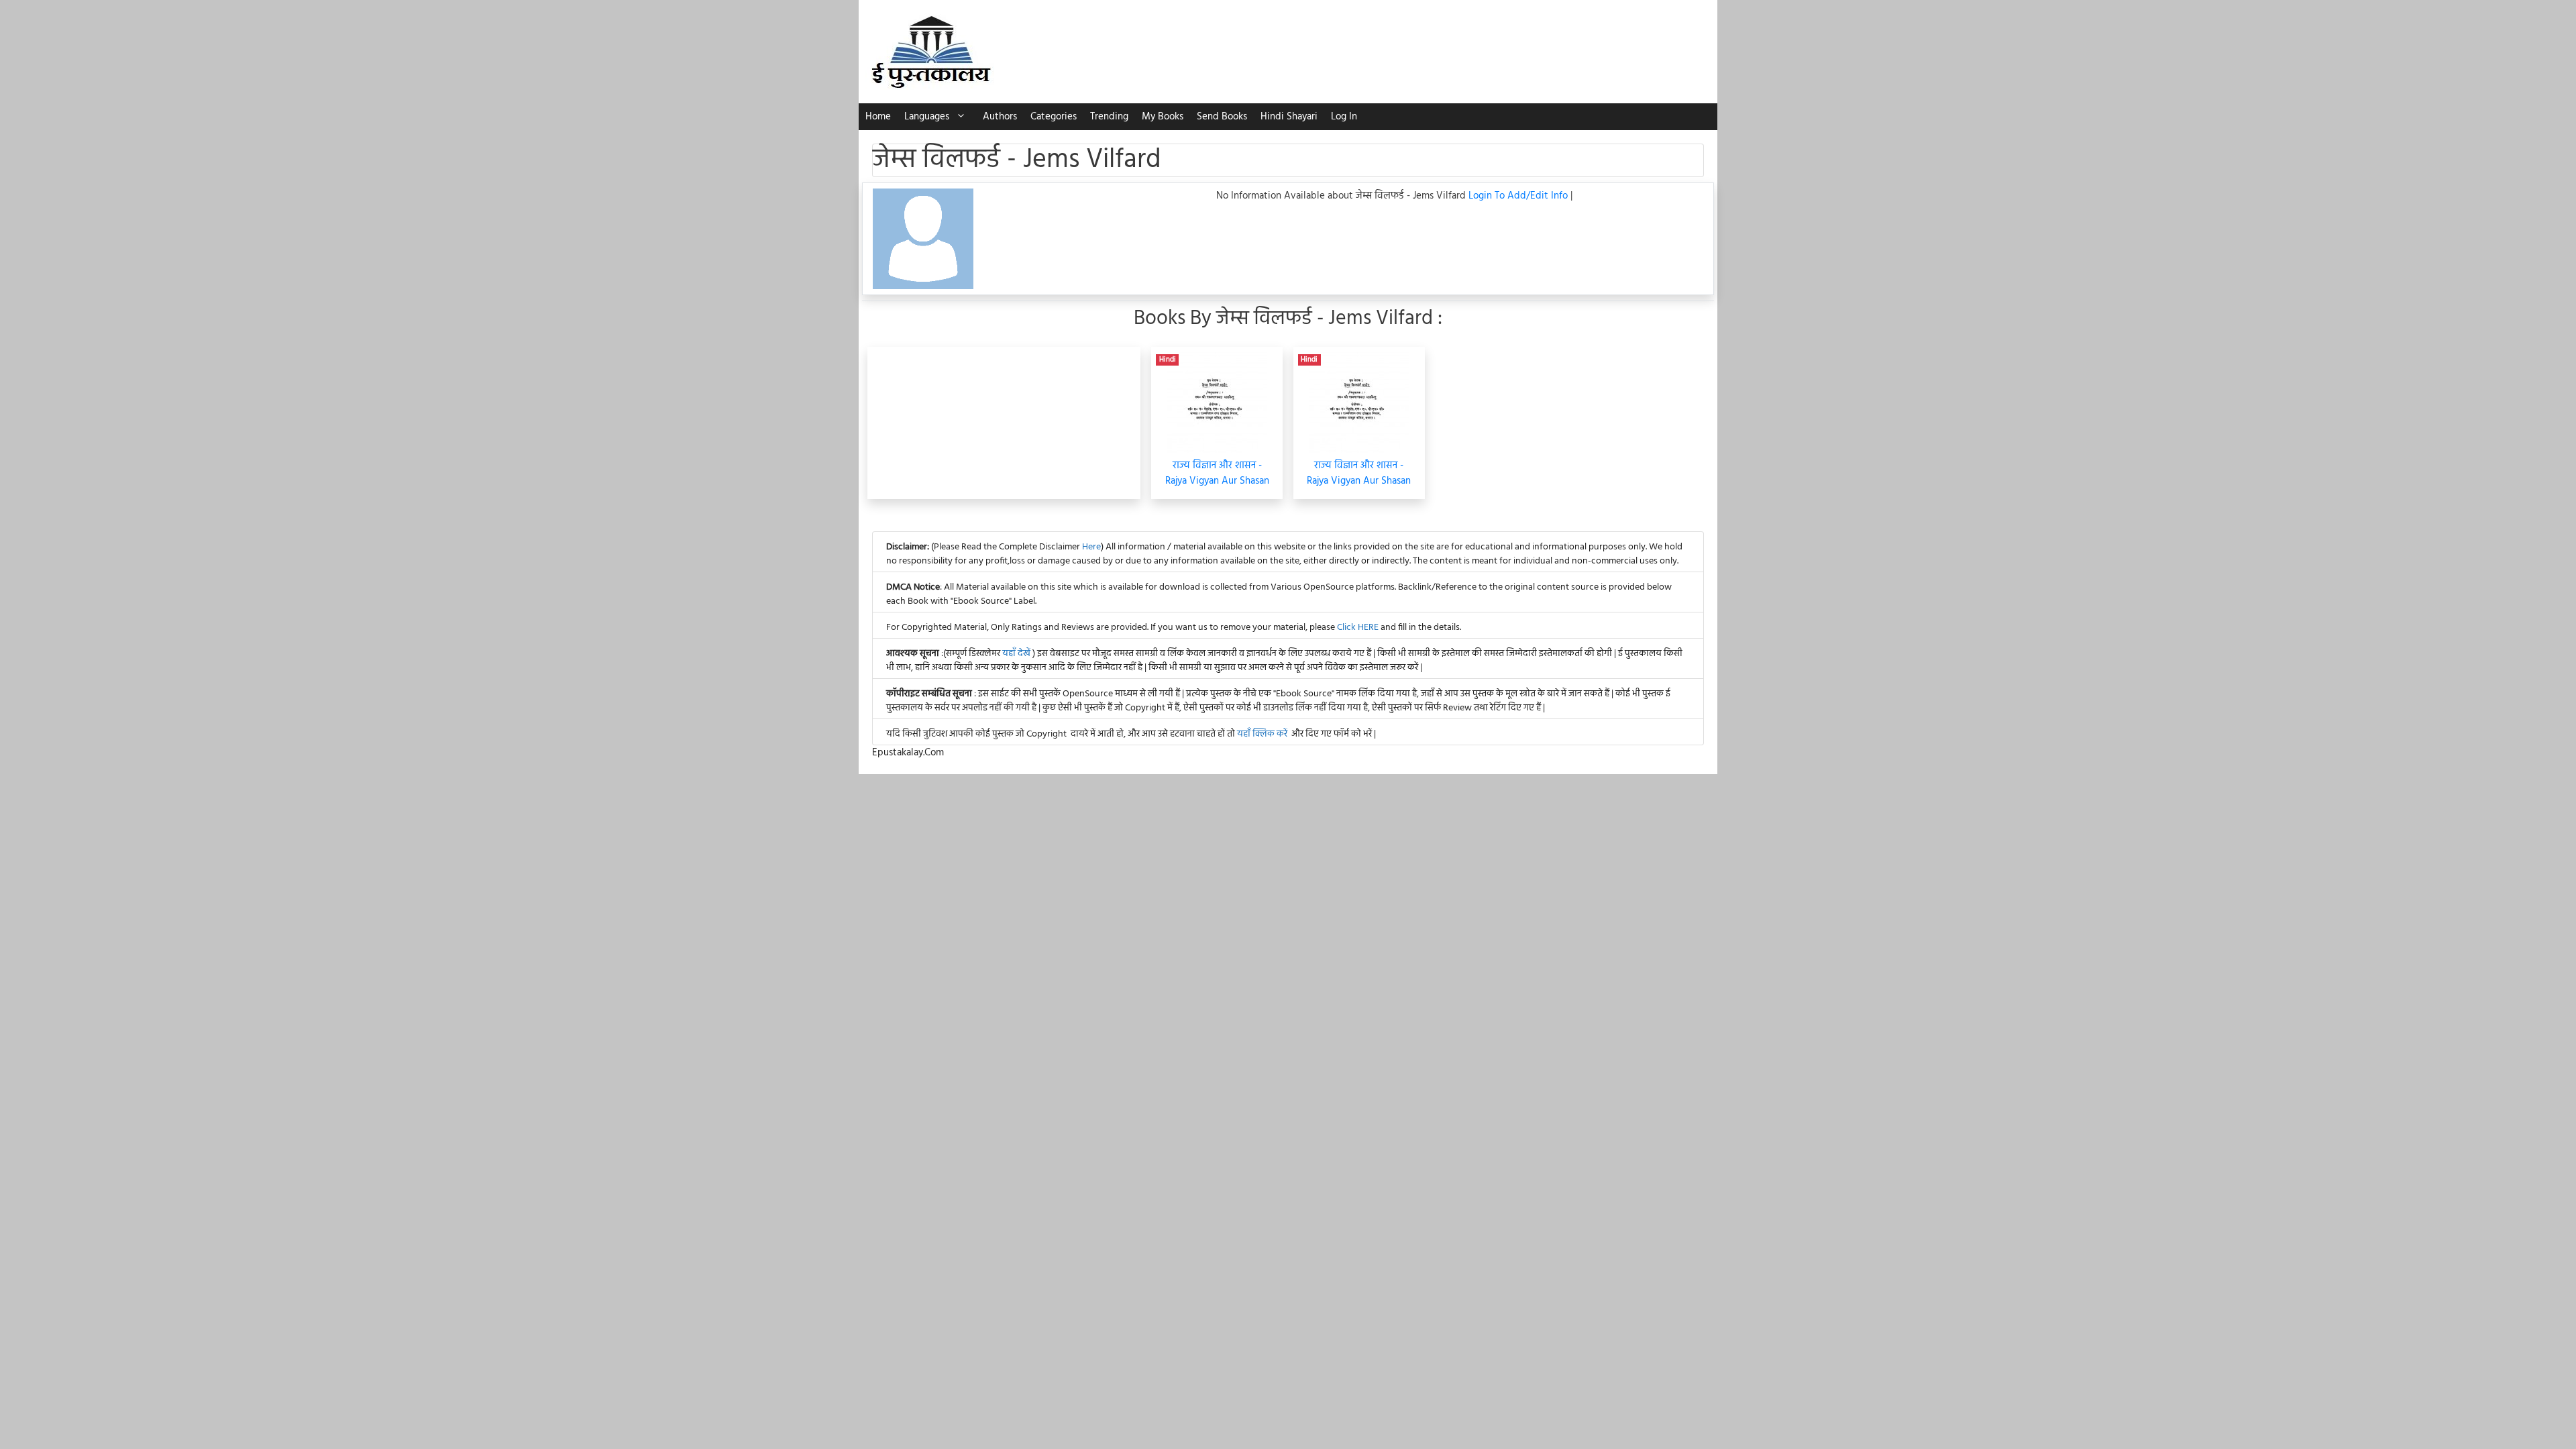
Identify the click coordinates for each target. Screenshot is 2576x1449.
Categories (1053, 117)
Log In (1344, 117)
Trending (1109, 117)
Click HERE (1358, 627)
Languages (926, 117)
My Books (1162, 117)
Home (878, 117)
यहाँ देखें (1017, 653)
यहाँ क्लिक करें (1262, 734)
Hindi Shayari (1289, 117)
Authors (1000, 117)
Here (1091, 547)
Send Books (1222, 117)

• _The problem_
Repeat the material above word for word; no images go in the copy.

• _Solution to this problem_
Identify the click coordinates for each target. Screenshot is 2576x1449.
Categories (1053, 117)
Log In (1344, 117)
Trending (1109, 117)
Click HERE (1358, 627)
Languages (926, 117)
My Books (1162, 117)
Home (878, 117)
यहाँ देखें (1017, 653)
यहाँ क्लिक करें (1262, 734)
Hindi Shayari (1289, 117)
Authors (1000, 117)
Here (1091, 547)
Send Books (1222, 117)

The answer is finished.